COVID-19 vs H1N1: Similar but Different

Disclaimer: This post explores some of the pathophysiologic findings in severe SARS-CoV-2 infection. It explores possible mechanisms-based and posits theories BUT, this is not a clinical post. The hypothesis and findings here are not confirmed and extrapolation to management is unclear.

Understanding of the mechanisms of COVID-19 is badly needed if we are to find treatments that may be beneficial. The leading cause of mortality in patients with COVID-19 is hypoxemic respiratory failure most frequently resulting in ARDS.  However, the mechanisms that bring patients from infection to ARDS are unknown:  is it diffuse alveolar damage (DAD), endothelial damage, or some combination of both? Although it may seem ridiculous to consider these two entities as separate, as the alveolar-capillary interface is submicrons in size, we want to know if one of these two entities is driving the injury more than the other? There have been some interesting pathological reports that have been published looking at the histopathology of COVID-19, and many more discussions about the similarities to other viral pneumonias (i.e. H1N1). A recent publication in NEJM compares the pathology of COVID-19 vs H1N1.
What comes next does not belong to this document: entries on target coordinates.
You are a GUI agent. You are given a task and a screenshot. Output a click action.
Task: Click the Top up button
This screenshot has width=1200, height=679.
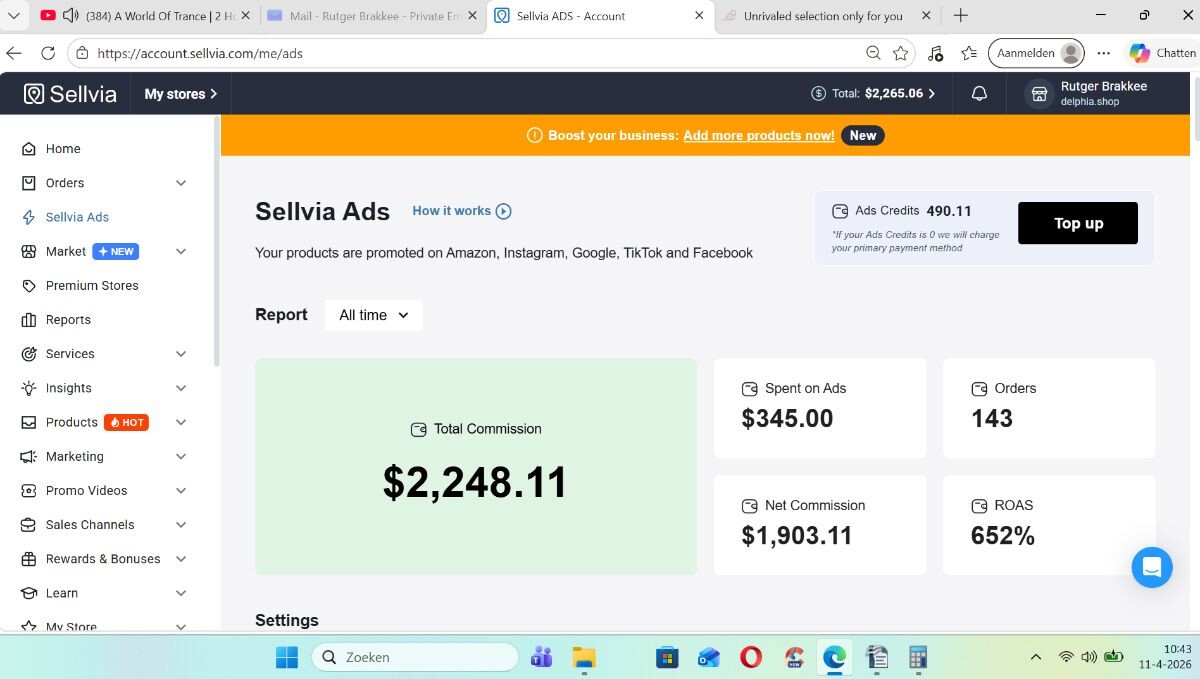(1077, 223)
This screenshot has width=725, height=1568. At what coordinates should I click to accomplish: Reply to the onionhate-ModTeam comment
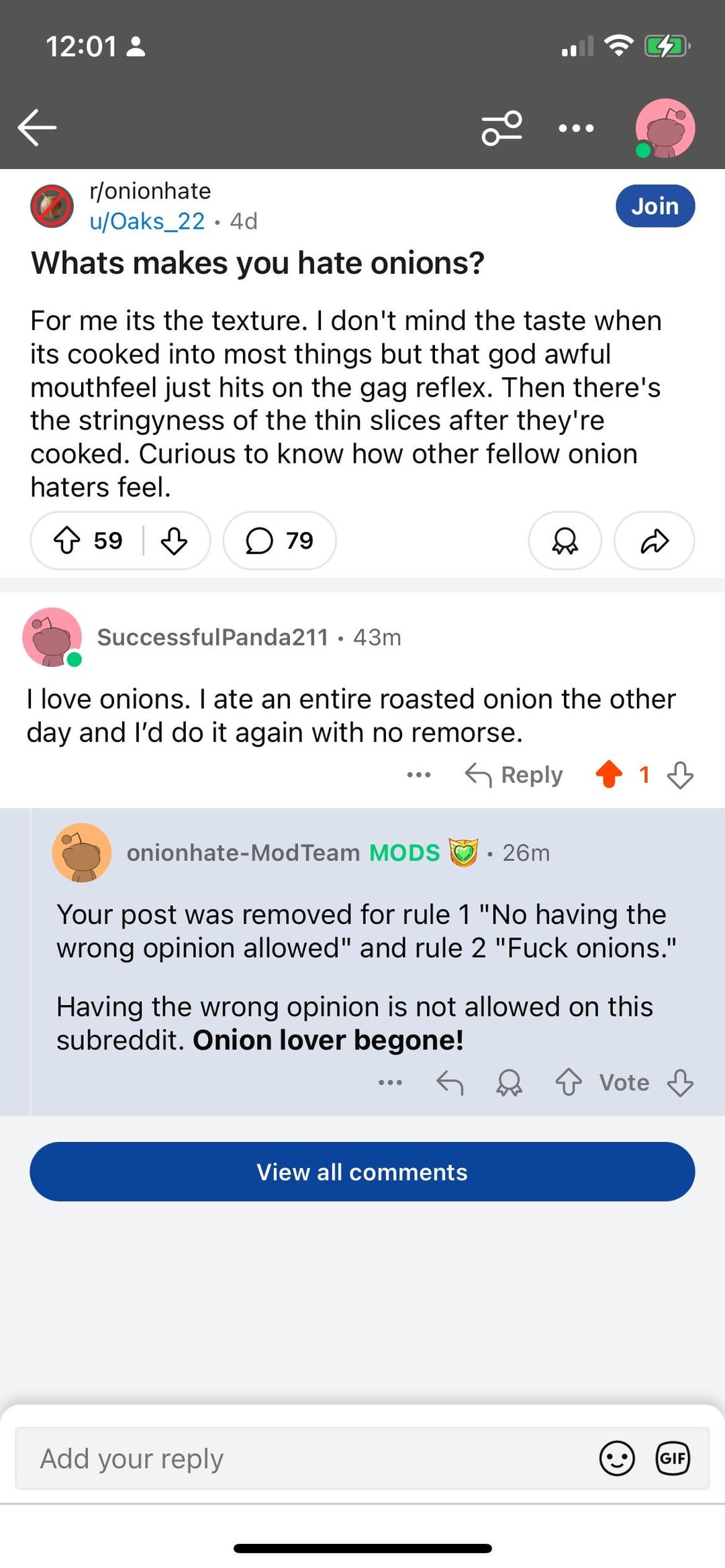450,1082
Below is an image from Teuwen LA et al [2] depicting a normal and abnormal interface between the alveolus and endothelial cells

The image above sets the stage to discuss several potential mechanisms of injury. In the rest of the post we will review a pathological study comparing the morphologic characteristics of COVID-19, H1N1, and case matched lungs. Although the Teuwen LA et al model is a proposed model of vascular leakage, coagulation, inflammation, and angiogenesis, the Ackermann M et al publication [1] shows us how H1N1 and COVID-19 are similar, yet different.

Article: Ackermann M et al. Pulmonary Vascular Endothelialitis, Thrombosis, and Angiogenesis in COVID-19. NEJM 2020. [Epub Ahead of Print]

What They Did:

• Autopsy study of:
  • Patients who died of COVID-19: 7 lungs
  • Patients who died from ARDS secondary to A(H1N1): 7 lungs (Archived lung tissue from the 2009 pandemic)
  • Age-matched, uninfected control lungs: 10 lungs
• All lungs were studied with various manners of analysis

Histology of Acute Respiratory Distress Syndrome (ARDS)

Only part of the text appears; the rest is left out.